There is intention behind this new iteration, and that’s completely due to writer-director Leigh Whannell. He’s written some of the most memorable horror franchises of the past 20 years, like the sadistic horror film Saw and mind-bending supernatural thriller Insidious. Five years ago, Whannell wrote and directed The Invisible Man, a modern adaptation of the 1897 science fiction novel written by H.G. Wells. (It was also adapted into a classic film by Universal in 1933.) Whannell’s version, which had the unfortunate luck to release in February 2020, told a scary story, but it also coursed through modern audiences with a horrific, though timely undercurrent. It used the genre to illustrate how gaslighting and domestic violence can destroy a woman when the monster, her partner, is in control of what people see of him and what they don’t.
Like The Invisible Man from 2020, Wolf Man is better when the story’s underlying metaphor shines through. Whannell tackles another form of abuse in this film: generational trauma. He is particularly interested in how we pass on the curse from parent to child and how it takes incredible strength and fortitude to break it for the incoming generation. Christopher Abbott stars as Blake, an unemployed writer who’s at home full-time with his young daughter Ginger (Matilda Firth). His wife Charlotte (Julia Garner) is a busy journalist, and their life together has become mechanical.
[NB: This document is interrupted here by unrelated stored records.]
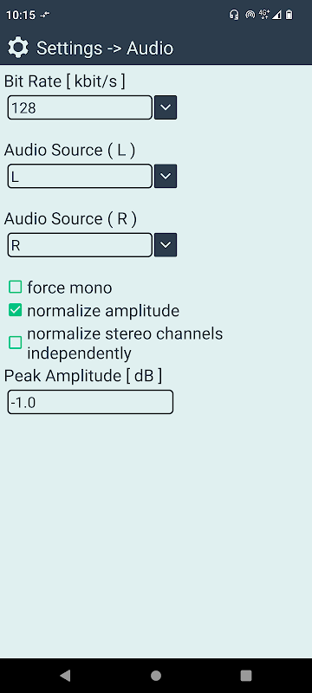
Task: Tap the Settings gear icon in header
Action: pos(18,48)
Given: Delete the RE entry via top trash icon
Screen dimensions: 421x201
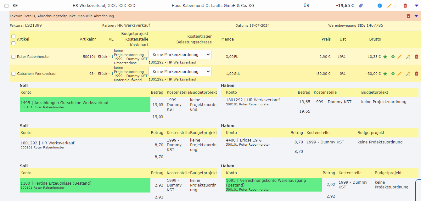Looking at the screenshot, I should 405,6.
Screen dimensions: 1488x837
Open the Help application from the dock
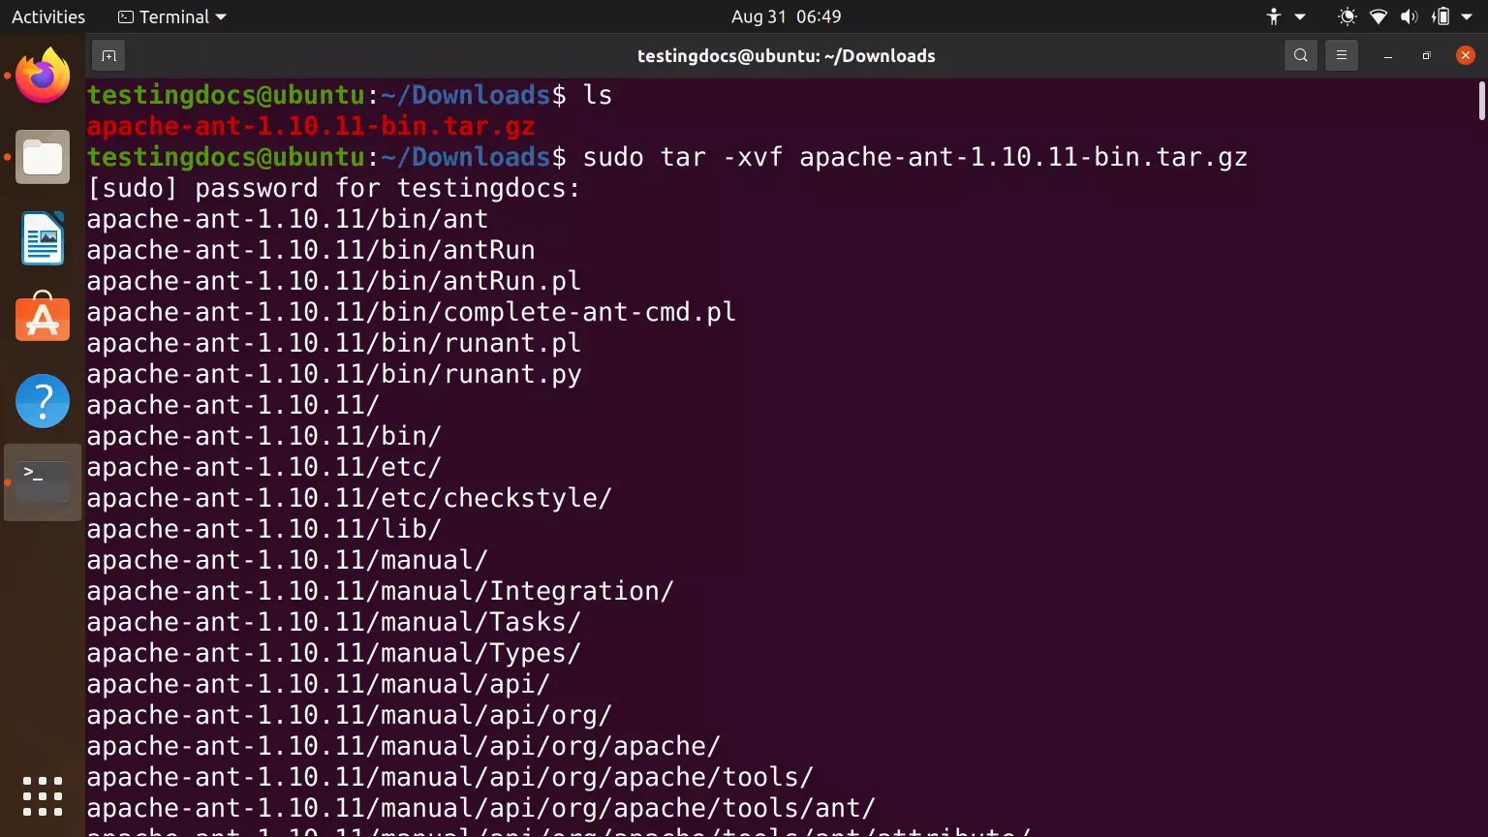click(x=42, y=400)
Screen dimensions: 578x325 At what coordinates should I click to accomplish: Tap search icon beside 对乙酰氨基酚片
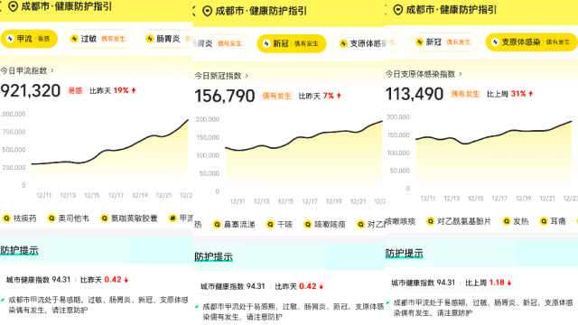[430, 221]
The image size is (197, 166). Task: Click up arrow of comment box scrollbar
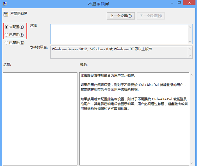point(190,27)
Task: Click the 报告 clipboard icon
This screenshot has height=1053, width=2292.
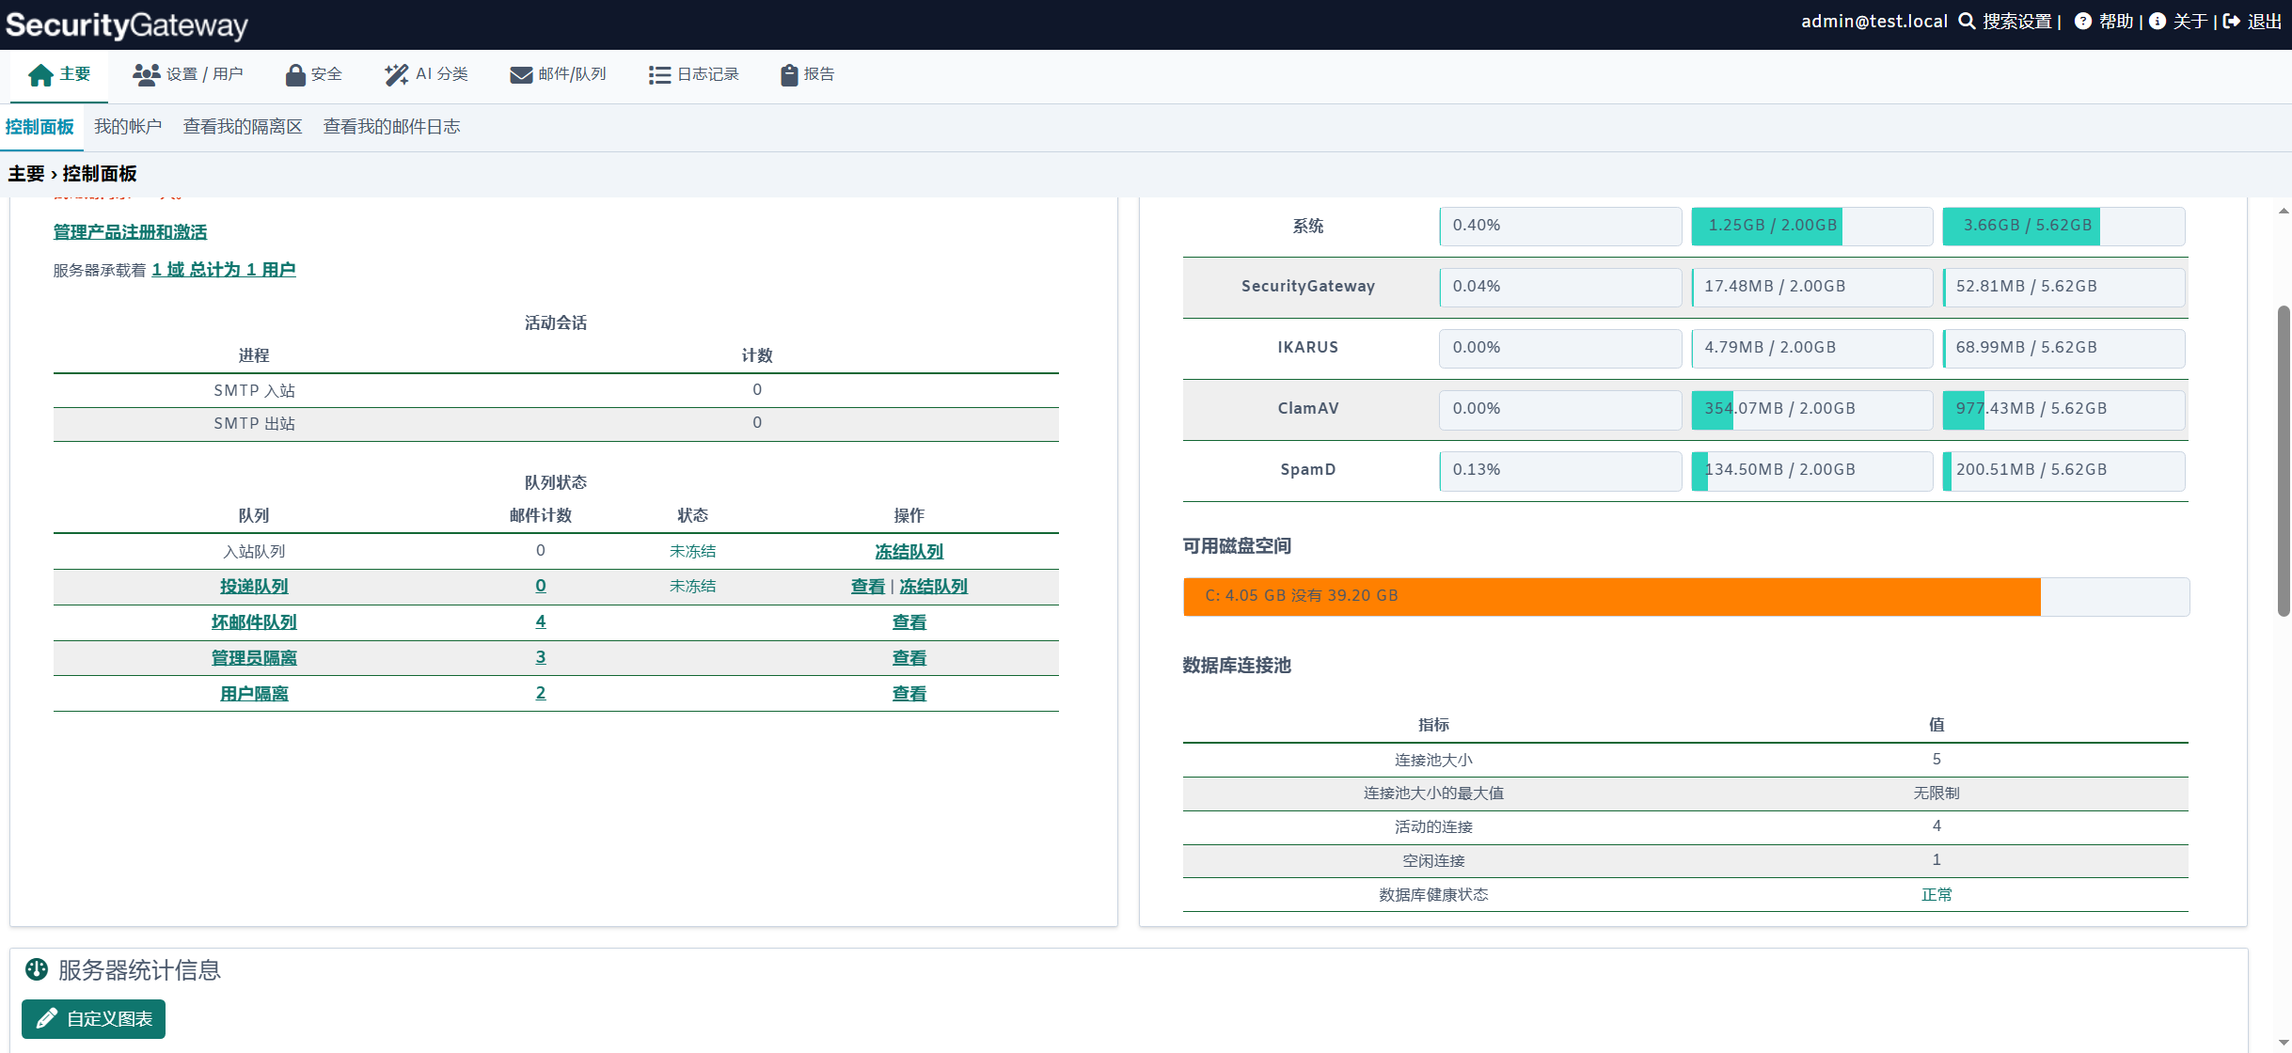Action: [x=789, y=75]
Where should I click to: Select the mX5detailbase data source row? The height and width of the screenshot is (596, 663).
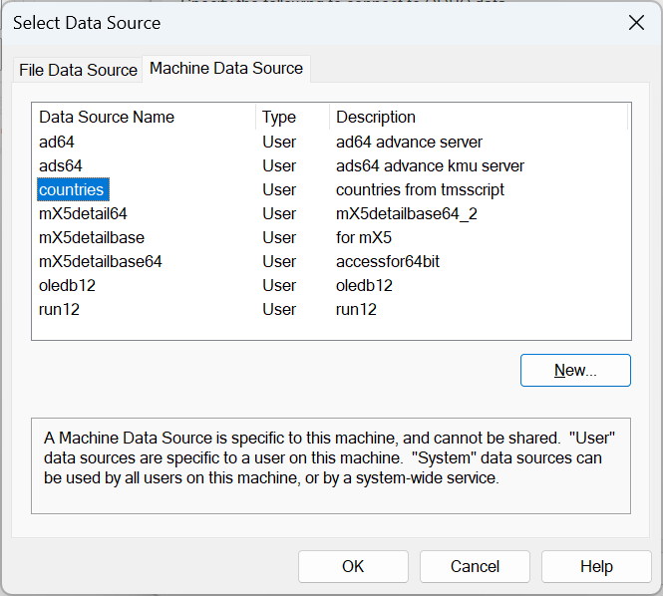pyautogui.click(x=91, y=237)
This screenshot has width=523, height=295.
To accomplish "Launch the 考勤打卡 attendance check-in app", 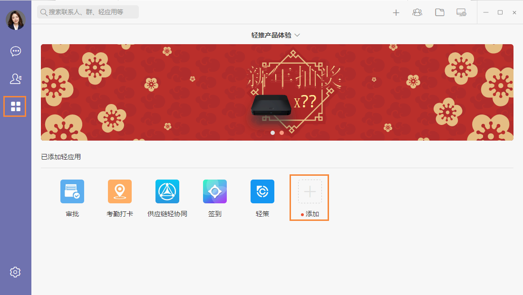I will [x=119, y=191].
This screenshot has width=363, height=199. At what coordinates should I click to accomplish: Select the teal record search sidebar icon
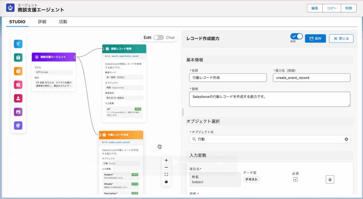coord(18,57)
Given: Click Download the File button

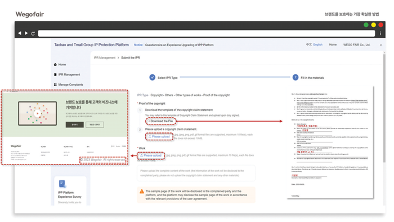Looking at the screenshot, I should coord(161,121).
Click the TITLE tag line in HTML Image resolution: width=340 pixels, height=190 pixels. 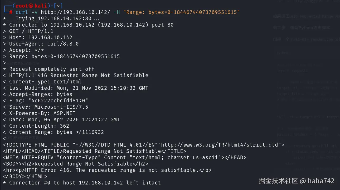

That is why when Blake receives a letter from the state of Oregon that his missing father has been deemed legally deceased, the opportunity to reconnect and change up their routine is too good to resist. They pack up and take off to a remote part of the state where Blake was raised. His was a difficult upbringing; one in which his father (Sam Jaeger) prepared him for life off the grid. In their part of Oregon, heavily forested and teeming with wildlife, there are rumours of a hiker who went missing and gained the “face of a wolf.”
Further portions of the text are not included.